__Problem requirements__
Will you return the lines below without any change, starting at the line that contains "The height and width of the screenshot is (785, 1336)." and ending at the line that contains "Action: [109, 38]", with both of those lines included?

__Exercise inputs__
--- Begin ---

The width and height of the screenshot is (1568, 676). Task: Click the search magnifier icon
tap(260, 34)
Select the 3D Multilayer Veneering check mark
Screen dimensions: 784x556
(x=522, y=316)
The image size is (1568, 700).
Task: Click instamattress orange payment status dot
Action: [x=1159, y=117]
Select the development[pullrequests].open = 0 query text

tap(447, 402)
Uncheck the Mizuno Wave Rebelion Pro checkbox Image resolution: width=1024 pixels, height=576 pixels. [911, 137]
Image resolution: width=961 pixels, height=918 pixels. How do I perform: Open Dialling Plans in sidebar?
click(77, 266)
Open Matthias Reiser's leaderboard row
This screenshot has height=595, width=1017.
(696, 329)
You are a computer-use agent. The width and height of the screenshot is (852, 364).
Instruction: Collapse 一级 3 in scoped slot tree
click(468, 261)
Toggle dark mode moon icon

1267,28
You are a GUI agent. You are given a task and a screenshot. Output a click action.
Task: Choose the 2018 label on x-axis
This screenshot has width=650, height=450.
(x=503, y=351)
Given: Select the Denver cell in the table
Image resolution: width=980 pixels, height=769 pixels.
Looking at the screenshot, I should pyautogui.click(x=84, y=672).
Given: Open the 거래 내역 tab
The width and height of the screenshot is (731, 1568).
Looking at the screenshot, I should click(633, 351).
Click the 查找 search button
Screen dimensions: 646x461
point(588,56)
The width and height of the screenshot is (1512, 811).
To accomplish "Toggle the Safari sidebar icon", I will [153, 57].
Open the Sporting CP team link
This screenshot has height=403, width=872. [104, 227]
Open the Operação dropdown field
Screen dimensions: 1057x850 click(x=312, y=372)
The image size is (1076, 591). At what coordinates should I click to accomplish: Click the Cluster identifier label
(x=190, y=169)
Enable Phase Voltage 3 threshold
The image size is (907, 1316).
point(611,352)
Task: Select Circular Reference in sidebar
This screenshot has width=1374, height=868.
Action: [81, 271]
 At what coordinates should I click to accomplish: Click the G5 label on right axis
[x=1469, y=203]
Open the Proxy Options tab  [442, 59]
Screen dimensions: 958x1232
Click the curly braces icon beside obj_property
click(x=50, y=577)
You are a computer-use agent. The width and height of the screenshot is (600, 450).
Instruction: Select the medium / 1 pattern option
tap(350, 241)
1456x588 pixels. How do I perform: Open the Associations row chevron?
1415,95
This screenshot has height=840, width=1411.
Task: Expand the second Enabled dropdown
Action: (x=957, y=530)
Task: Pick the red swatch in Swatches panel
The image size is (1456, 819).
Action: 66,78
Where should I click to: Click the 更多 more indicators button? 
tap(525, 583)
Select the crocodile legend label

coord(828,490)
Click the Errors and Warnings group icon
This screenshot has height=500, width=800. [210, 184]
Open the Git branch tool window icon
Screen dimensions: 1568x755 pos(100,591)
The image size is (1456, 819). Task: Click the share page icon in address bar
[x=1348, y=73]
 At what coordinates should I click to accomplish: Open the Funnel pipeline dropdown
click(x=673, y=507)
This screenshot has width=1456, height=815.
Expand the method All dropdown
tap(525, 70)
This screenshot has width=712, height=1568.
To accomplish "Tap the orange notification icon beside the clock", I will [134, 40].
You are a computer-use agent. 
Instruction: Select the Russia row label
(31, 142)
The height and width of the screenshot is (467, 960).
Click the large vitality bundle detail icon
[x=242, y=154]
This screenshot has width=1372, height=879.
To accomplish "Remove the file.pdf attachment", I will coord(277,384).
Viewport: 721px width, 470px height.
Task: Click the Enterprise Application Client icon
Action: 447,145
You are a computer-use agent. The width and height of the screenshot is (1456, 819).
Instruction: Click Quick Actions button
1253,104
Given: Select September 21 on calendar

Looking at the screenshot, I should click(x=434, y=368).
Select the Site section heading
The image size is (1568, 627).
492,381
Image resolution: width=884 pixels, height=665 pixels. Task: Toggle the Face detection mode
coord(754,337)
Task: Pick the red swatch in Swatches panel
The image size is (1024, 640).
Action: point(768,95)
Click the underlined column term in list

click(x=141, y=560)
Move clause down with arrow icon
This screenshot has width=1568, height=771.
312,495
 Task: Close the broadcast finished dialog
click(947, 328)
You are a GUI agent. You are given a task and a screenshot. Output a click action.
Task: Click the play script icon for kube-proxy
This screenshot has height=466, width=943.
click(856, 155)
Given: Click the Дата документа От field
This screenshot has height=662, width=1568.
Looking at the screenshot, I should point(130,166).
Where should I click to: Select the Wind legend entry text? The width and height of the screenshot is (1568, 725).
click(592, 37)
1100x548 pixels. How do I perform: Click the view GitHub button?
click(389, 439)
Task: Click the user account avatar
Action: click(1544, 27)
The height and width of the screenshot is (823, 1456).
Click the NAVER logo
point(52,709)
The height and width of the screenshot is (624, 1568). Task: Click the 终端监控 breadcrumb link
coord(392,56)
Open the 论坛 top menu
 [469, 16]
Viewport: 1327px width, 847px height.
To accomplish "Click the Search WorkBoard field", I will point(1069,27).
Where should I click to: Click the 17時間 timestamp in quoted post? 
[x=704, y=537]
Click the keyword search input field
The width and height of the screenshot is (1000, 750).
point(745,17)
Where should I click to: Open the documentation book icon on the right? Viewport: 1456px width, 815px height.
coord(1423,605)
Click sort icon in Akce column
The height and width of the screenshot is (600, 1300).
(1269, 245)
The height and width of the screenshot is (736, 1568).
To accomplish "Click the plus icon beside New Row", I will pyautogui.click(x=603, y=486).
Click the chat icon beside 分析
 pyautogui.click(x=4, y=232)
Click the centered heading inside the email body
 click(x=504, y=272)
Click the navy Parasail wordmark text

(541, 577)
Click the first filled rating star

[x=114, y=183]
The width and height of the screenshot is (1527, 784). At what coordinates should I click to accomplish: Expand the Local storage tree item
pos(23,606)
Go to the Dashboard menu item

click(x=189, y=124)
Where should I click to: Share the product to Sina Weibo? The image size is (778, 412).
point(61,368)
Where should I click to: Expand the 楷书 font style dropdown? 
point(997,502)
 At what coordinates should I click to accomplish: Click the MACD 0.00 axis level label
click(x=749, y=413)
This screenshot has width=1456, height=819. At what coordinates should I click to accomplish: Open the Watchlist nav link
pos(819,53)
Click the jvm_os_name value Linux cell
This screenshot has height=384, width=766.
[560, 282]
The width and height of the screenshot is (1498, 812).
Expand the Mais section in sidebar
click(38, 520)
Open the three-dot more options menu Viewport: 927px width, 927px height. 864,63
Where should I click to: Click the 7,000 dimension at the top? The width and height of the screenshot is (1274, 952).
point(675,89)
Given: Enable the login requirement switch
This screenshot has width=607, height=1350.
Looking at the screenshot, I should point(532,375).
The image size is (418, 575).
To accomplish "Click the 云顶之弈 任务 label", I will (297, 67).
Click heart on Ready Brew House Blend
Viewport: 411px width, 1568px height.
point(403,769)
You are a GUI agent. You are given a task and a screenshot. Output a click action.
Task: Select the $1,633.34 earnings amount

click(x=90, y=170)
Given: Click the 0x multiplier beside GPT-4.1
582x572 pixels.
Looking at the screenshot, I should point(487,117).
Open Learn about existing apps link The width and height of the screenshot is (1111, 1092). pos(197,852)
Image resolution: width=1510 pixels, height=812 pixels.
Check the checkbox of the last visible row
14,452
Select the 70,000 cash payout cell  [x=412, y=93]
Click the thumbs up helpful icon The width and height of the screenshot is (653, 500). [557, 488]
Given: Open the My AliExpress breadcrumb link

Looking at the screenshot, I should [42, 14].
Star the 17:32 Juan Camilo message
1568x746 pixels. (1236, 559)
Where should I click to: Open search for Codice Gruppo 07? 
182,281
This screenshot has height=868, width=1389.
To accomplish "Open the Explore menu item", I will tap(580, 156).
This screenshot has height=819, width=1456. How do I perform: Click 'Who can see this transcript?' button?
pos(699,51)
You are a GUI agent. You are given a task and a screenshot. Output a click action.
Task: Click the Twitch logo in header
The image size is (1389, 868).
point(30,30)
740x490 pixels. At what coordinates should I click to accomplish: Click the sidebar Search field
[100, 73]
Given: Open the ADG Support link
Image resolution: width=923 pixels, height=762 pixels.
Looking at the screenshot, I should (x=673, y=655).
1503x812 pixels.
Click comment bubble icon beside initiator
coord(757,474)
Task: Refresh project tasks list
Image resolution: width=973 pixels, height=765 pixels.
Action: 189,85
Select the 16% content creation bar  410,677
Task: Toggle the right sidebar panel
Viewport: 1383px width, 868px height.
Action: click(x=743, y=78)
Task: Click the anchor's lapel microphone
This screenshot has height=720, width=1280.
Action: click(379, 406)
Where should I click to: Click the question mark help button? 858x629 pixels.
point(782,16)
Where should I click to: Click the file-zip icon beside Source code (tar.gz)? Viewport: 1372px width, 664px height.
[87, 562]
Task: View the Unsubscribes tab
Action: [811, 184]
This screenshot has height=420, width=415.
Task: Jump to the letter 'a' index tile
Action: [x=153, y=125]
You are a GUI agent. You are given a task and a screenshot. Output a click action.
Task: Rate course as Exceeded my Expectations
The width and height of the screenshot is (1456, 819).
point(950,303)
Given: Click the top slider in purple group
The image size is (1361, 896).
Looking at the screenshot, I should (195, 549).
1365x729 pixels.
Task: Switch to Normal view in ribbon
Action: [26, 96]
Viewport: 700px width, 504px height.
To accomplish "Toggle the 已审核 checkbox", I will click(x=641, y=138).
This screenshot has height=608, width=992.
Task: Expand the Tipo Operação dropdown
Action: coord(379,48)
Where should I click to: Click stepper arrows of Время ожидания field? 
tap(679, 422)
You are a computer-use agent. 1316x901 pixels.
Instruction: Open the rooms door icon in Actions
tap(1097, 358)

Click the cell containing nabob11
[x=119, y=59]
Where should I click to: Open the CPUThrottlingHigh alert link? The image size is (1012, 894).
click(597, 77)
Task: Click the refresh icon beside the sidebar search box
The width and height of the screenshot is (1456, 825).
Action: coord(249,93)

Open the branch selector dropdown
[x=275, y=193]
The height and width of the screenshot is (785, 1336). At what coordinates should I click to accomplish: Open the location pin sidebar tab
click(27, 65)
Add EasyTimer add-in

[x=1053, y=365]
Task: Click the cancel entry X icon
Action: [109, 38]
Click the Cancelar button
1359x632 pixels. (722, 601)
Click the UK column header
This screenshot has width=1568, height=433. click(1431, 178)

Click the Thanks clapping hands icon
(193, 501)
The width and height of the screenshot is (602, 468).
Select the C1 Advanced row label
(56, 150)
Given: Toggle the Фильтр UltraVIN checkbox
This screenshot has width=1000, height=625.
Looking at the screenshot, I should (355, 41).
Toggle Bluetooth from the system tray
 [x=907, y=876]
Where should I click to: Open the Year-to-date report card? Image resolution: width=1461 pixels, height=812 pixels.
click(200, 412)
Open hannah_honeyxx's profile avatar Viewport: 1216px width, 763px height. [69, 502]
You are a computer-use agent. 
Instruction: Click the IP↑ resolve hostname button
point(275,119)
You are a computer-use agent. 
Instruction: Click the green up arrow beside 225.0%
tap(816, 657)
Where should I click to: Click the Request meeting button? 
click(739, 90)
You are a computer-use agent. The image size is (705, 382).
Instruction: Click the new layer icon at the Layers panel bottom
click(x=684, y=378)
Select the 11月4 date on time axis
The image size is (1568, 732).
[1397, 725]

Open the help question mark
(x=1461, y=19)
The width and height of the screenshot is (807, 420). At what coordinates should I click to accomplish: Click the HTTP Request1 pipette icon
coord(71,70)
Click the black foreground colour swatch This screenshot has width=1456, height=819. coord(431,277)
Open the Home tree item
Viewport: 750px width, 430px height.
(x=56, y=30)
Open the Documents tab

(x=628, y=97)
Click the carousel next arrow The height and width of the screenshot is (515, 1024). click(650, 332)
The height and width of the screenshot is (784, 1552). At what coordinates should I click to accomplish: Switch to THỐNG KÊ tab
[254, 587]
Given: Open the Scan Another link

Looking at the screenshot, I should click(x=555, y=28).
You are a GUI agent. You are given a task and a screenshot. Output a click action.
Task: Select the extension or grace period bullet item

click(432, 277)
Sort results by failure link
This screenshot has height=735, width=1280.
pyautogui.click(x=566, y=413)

--- End ---

__Response below__
The height and width of the screenshot is (785, 1336). At what coordinates should I click to accomplish: Open the location pin sidebar tab
click(27, 65)
Add EasyTimer add-in

[x=1053, y=365]
Task: Click the cancel entry X icon
Action: [109, 38]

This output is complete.